■ **Task directions**:
Only an exact copy of the listing below will do.
▬▬▬▬▬▬
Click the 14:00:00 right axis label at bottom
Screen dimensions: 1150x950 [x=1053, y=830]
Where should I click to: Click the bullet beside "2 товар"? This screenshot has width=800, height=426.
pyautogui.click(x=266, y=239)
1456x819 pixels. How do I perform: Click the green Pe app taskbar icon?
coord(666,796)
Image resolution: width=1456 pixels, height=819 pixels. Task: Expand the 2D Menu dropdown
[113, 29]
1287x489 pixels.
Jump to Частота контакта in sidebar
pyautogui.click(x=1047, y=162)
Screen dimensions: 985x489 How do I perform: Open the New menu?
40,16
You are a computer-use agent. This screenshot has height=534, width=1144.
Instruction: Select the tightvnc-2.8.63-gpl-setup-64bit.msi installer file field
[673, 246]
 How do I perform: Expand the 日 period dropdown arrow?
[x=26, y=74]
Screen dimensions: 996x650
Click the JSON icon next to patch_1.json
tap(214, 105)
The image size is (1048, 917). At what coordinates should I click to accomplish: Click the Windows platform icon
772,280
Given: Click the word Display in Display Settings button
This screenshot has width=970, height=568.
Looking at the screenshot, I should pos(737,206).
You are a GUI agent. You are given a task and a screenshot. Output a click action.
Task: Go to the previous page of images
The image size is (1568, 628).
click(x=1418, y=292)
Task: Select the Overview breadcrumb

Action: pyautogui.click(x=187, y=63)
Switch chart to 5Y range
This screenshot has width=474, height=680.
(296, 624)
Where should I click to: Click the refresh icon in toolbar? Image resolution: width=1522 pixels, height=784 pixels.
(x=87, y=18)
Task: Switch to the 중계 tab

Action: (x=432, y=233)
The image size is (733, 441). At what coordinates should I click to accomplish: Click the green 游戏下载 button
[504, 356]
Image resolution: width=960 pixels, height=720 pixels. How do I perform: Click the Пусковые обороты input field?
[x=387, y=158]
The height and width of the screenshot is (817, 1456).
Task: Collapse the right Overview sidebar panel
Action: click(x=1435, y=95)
▬▬▬▬▬▬
■ **Solution to the exercise**:
Click the 14:00:00 right axis label at bottom
Screen dimensions: 1150x950 [x=1053, y=830]
Where should I click to: Click the bullet beside "2 товар"? This screenshot has width=800, height=426.
pyautogui.click(x=266, y=239)
1456x819 pixels. How do I perform: Click the green Pe app taskbar icon?
coord(666,796)
Image resolution: width=1456 pixels, height=819 pixels. Task: Expand the 2D Menu dropdown
[113, 29]
1287x489 pixels.
Jump to Частота контакта in sidebar
pyautogui.click(x=1047, y=162)
Screen dimensions: 985x489 How do I perform: Open the New menu?
40,16
You are a computer-use agent. This screenshot has height=534, width=1144.
Instruction: Select the tightvnc-2.8.63-gpl-setup-64bit.msi installer file field
[673, 246]
 How do I perform: Expand the 日 period dropdown arrow?
[x=26, y=74]
Screen dimensions: 996x650
Click the JSON icon next to patch_1.json
tap(214, 105)
The image size is (1048, 917). At what coordinates should I click to accomplish: Click the Windows platform icon
772,280
Given: Click the word Display in Display Settings button
This screenshot has width=970, height=568.
Looking at the screenshot, I should pos(737,206).
You are a GUI agent. You are given a task and a screenshot. Output a click action.
Task: Go to the previous page of images
The image size is (1568, 628).
click(x=1418, y=292)
Task: Select the Overview breadcrumb

Action: pyautogui.click(x=187, y=63)
Switch chart to 5Y range
This screenshot has width=474, height=680.
(296, 624)
Where should I click to: Click the refresh icon in toolbar? Image resolution: width=1522 pixels, height=784 pixels.
(x=87, y=18)
Task: Switch to the 중계 tab

Action: (x=432, y=233)
The image size is (733, 441). At what coordinates should I click to accomplish: Click the green 游戏下载 button
[504, 356]
Image resolution: width=960 pixels, height=720 pixels. How do I perform: Click the Пусковые обороты input field?
[x=387, y=158]
The height and width of the screenshot is (817, 1456).
Task: Collapse the right Overview sidebar panel
Action: click(x=1435, y=95)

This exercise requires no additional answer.